Bunkers Hill, Bersham.
New Designs for Industrial Workers. Though many works proprietors were satisfied at first with the traditional forms of Welsh housing, in other parts of Britain new house types were being developed towards the end of the eighteenth century especially to suit the needs of industry. Some of these designs were introduced to Wales by industrialists who either had used them already elsewhere or hoped that they would help to reduce construction costs and save land. The new designs used less building material, and often economised by combining workshops and dwellings in one block or by placing houses back-to-back, one over another, or in interlocking layouts.

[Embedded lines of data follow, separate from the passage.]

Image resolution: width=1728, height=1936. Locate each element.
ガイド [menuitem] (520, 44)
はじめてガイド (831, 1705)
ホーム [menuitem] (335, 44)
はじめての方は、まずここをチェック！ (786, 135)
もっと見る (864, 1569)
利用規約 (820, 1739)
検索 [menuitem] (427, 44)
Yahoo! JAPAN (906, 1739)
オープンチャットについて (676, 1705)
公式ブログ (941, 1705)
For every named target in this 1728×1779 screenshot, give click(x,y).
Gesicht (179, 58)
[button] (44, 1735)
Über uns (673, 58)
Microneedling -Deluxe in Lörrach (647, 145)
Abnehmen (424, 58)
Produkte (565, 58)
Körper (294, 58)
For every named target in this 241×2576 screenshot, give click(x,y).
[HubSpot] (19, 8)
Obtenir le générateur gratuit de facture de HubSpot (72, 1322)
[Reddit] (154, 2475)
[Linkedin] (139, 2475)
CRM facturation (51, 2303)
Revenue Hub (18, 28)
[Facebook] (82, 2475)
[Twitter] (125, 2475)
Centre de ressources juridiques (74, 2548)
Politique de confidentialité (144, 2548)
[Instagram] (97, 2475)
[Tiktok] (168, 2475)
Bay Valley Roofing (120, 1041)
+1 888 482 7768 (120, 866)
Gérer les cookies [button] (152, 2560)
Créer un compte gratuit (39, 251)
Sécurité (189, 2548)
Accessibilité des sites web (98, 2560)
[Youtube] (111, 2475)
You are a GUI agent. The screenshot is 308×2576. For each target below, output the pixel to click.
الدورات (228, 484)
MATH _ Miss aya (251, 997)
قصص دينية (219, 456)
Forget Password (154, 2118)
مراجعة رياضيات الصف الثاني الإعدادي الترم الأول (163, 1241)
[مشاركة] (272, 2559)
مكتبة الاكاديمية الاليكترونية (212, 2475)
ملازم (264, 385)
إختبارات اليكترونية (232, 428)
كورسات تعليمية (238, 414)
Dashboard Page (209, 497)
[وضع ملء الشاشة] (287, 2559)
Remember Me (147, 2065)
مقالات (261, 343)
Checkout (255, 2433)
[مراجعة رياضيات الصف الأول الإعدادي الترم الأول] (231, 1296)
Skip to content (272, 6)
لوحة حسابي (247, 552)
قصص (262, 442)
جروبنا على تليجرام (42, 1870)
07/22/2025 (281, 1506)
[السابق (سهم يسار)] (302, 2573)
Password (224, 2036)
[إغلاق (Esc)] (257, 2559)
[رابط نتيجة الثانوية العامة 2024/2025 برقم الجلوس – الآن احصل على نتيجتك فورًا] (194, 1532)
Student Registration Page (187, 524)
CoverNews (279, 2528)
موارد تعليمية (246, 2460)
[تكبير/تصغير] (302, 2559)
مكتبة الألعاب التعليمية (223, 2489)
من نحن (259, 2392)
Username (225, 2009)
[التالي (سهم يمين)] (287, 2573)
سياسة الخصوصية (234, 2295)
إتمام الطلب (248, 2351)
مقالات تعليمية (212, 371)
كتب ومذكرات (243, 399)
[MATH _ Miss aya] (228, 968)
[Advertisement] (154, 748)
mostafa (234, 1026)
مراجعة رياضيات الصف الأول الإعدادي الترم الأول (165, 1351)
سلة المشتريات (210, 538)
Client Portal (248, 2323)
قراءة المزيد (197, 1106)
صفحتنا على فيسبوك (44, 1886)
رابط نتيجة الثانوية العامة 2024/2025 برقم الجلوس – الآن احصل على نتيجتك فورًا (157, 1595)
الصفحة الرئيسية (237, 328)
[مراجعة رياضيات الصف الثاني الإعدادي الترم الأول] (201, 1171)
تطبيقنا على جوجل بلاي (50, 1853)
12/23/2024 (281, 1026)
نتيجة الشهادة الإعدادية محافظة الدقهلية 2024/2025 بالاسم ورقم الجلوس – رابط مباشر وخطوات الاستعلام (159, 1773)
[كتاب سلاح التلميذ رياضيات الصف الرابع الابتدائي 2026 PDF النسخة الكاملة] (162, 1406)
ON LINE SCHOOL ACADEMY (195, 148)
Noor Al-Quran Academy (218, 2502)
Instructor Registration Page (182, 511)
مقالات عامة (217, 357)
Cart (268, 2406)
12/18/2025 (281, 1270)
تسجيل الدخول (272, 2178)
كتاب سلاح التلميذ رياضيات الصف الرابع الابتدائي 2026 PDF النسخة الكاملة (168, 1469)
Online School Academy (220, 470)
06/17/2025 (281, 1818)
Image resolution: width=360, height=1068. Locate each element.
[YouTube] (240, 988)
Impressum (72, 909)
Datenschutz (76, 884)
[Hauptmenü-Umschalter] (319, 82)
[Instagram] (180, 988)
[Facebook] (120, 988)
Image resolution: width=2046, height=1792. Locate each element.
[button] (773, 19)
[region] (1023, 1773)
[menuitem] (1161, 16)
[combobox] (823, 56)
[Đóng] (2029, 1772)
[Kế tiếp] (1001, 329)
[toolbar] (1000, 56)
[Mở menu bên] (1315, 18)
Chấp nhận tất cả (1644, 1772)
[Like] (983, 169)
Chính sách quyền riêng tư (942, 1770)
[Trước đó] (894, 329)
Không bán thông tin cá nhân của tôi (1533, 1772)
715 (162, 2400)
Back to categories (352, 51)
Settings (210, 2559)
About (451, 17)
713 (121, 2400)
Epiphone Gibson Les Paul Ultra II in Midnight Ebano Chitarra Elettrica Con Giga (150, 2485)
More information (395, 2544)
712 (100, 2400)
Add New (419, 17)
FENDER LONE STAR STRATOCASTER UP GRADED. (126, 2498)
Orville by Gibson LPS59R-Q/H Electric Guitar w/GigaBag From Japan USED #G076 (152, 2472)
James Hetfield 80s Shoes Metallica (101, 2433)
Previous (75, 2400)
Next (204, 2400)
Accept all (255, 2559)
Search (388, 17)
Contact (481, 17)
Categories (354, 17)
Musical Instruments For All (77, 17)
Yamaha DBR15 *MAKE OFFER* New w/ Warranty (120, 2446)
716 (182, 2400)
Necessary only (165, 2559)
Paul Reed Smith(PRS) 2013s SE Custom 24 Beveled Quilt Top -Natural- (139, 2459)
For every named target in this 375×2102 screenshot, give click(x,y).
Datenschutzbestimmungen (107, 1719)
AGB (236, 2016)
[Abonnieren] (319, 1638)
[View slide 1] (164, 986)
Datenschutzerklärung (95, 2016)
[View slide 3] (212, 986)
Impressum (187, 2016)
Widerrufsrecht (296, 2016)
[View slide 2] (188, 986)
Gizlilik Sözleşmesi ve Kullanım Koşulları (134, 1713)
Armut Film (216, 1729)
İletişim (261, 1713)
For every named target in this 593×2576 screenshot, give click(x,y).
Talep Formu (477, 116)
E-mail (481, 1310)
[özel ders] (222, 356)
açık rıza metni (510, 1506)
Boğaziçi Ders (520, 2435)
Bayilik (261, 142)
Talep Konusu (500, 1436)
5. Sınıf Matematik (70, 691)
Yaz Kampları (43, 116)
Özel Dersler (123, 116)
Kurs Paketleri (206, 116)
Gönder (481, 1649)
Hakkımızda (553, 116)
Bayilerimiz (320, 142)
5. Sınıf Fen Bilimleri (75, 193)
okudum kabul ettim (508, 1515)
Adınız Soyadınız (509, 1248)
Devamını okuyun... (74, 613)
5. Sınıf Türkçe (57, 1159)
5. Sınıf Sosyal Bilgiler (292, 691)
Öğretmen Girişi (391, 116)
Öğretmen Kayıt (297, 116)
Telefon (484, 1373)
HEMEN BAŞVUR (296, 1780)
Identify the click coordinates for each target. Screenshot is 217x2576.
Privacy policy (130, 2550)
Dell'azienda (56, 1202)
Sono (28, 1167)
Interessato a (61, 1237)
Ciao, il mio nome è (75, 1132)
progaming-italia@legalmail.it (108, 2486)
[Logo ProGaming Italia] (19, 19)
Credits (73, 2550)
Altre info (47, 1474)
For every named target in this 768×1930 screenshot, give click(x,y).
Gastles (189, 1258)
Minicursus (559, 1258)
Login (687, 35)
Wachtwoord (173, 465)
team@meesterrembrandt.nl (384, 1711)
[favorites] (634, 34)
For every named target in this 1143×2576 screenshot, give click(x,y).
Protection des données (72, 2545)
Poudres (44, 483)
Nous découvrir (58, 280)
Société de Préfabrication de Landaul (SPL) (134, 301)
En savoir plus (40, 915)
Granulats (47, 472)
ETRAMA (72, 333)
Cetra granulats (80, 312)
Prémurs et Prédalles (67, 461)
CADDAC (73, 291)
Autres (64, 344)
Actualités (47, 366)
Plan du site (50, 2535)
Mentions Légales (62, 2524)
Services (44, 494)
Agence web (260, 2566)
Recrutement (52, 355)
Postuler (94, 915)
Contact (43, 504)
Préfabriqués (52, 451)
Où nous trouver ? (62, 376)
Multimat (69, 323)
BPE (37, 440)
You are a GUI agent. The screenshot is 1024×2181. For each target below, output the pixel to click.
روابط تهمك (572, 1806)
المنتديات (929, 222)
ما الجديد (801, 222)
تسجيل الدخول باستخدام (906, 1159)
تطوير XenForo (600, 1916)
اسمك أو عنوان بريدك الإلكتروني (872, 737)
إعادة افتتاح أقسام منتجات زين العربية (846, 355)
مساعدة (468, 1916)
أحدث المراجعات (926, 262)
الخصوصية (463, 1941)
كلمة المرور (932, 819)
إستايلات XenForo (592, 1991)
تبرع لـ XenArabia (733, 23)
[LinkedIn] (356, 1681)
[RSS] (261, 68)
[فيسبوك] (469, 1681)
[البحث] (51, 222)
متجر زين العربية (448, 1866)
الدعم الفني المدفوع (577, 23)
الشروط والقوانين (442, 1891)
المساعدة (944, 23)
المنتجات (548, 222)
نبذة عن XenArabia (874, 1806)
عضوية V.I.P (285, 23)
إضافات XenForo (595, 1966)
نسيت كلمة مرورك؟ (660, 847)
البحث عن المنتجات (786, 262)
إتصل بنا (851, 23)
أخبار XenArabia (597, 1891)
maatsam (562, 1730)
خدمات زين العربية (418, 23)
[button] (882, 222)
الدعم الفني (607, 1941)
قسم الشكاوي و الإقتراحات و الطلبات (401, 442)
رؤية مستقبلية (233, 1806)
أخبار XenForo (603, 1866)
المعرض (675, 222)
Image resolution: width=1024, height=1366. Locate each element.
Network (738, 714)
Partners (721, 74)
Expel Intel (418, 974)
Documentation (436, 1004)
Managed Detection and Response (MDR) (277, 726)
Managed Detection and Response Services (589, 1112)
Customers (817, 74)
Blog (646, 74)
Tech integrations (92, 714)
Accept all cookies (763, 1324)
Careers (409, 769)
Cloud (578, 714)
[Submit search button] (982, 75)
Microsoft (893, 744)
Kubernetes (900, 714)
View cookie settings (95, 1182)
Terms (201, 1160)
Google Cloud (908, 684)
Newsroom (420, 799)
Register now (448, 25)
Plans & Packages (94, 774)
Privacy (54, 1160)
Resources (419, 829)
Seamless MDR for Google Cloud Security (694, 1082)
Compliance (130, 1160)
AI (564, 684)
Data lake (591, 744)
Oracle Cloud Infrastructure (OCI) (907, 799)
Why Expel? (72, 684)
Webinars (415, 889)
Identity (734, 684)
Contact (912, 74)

Bunkers Hill, Bersham (SJ 3120 4926) was built soon after 1785. It is one of the earliest rows of industrial houses in Wales. At first sight, these single-storey two-room dwellings are similar to the traditional cottages of the West of Wales. But the design was actually imported from Shropshire, where it was then common, by the English ironmaster John Wilkinson. The unbroken long row of houses built end to end, the brick walls and the steeply-pitched roof, better suited to clay tiles than to Welsh slates, are all features found in early housing in the Shropshire coal-field. Bunkers Hill, which could only be visited by prior appointment, was derelict and unused in 1976. Unknown date for it’s demolition although it appears in the article which was published in 1989.